We’ll start out first by admitting we had no intention of visiting the Citta Alta (upper city) of Bergamo, Italy when we planned our trip. Not because it isn’t worth visiting, it most definitely is. We just had never heard of it. We had heard of San Pellegrino Terme of bottled water fame (and if you look at the bottle it even says Bergamo), but not the town just down the mountain from it. Our cousin’s boyfriend was born and raised in Bergamo and once he heard of our route from Milan to Venice, he insisted we take a day to visit Bergamo. He was spot on, it was a great recommendation. To be clear, we are talking about the old town (Citta Alta) of Bergamo up on the hill and just out of the lower part of Bergamo (you can take a funicular from the lower city to the upper city). The Citta Alta is a walled city (the walls date to the 16th century) that dates back to before 49 AD when it became part of the Roman empire; prior to that, it was Celtic.
Bergamo has all the charm of an old Italian city, made all the more enjoyable by the fact it wasn’t packed with tourists. It has quaint narrow cobblestone streets, beautiful architecture, picturesque churches and squares (piazzas), and plenty of good places to eat and just sit and enjoy the day or evening. We found a great restaurant with excellent gnocci and risotto. The hotel room in the same building was less than desirable, but we made it work. Having a nice dinner and some gelato in the main piazza tied a nice bow on a day we had not expected.
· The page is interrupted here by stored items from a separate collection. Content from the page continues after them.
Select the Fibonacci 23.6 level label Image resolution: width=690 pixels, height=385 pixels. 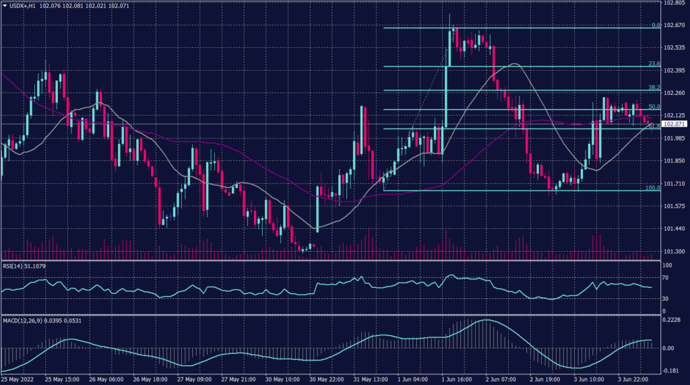654,64
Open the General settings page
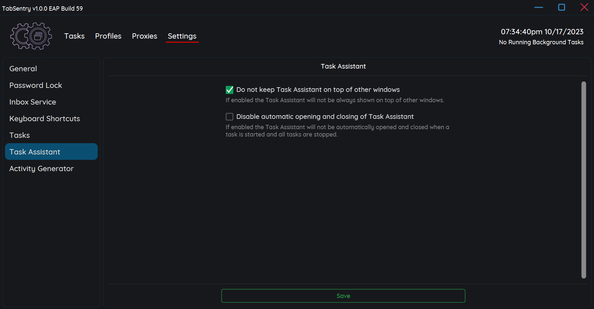The image size is (594, 309). 23,69
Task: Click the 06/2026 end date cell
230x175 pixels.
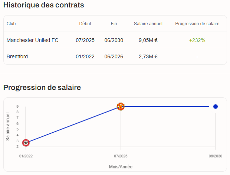Action: click(114, 56)
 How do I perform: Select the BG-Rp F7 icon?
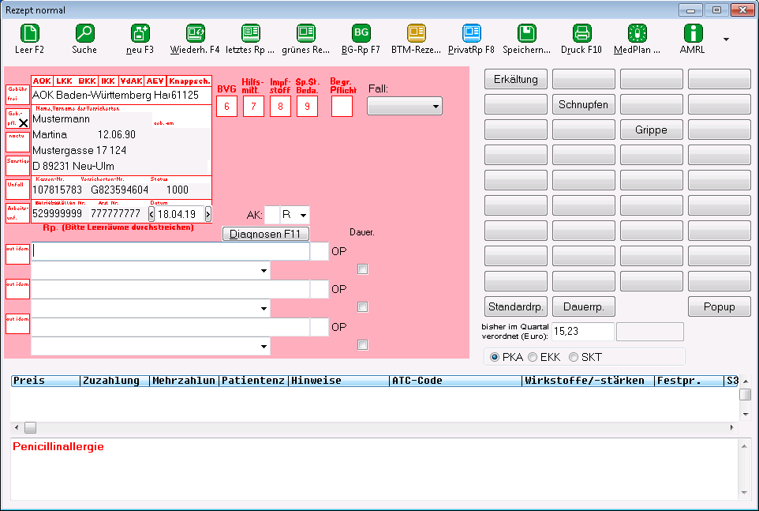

For one day there, I have the sense we didn’t scratch the surface of what’s there to see and I would love to make a return trip on our way back to Slovenia and parts east. Being so close to Venice, Verona, Milan, Lake Como, and the Italian Alps, it couldn’t be better situated to receive tons of tourists. But it doesn’t feel overcrowded or touristy. Just touristy enough to have everything you you need for a few days visit.